Learning to solve quadratic equations with examples.

See examples

## Summary of how to solve quadratic equations

Quadratic equations are characterized by their variables having a maximum power of 2. These equations have the general form $latex ax^2+bx+c=0$. For example, the equations $latex 5x^2+2x+4=0$ and $latex 4x^2-5x-5=0$ are quadratic equations.

We can solve these types of equations using different methods, depending on the quadratic equation we have. For example, we have methods for solving incomplete quadratic equations, the factoring method, the completing the square method, and the general quadratic formula.

To solve incomplete quadratic equations of the form $latex ax^2+c=0$, we start by isolating x² completely. Then, we need to take the square root of both sides of the equation.

To solve incomplete quadratic equations of the form $latex ax^2+bx=0$, we start by factoring the x from both terms. Then, we have to get a linear equation with each factor and solve for x.

To solve complete quadratic equations of the form $latex ax^2+bx+c=0$, we can use the factorization method.

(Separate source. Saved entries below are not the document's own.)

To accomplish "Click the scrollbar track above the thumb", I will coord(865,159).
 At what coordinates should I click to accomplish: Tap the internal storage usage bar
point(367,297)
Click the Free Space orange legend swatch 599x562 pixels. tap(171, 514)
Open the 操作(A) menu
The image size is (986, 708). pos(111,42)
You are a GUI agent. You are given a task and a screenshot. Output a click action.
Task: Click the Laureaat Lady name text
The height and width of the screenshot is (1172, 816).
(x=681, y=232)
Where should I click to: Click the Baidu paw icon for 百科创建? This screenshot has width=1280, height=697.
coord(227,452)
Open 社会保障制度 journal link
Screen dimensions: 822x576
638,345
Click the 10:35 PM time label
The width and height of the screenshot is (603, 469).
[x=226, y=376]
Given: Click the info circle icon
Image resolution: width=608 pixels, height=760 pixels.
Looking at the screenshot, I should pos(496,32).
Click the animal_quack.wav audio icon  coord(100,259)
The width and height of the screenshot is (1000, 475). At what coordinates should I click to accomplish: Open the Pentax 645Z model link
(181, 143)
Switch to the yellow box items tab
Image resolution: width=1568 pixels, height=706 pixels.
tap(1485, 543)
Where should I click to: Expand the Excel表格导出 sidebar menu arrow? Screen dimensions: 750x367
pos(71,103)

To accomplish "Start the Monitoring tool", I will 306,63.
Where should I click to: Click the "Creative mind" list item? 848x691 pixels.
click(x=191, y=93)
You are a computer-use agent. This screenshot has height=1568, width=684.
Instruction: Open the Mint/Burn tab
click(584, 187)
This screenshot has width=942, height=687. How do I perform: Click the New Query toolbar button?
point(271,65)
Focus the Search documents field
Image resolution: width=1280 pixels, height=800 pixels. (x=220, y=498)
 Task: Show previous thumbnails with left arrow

For this, we have to write the equation in the form $latex (x+p)(x+q)=0$ and form a linear equation with each factor.

Finally, we have the general quadratic formula that allows us to solve any quadratic equation and obtain its two roots:

$$x=\frac{-b\pm \sqrt{b^2-4ac}}{2a}$$

If you need to learn or review the methods of solving quadratic equations, you can visit our article: Solving Quadratic Equations – Methods and Examples.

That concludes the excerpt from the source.